*PROBLEM STATEMENT*. Print the data exactly, leaving nothing out.

*DATA TO EXAMINE*.

........

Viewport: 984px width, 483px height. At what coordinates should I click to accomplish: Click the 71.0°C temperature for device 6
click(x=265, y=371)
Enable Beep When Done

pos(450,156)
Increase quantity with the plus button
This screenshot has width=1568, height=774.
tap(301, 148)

........

*ANSWER SPACE*.
Viewport: 984px width, 483px height. At what coordinates should I click to accomplish: Click the 71.0°C temperature for device 6
click(x=265, y=371)
Enable Beep When Done

pos(450,156)
Increase quantity with the plus button
This screenshot has width=1568, height=774.
tap(301, 148)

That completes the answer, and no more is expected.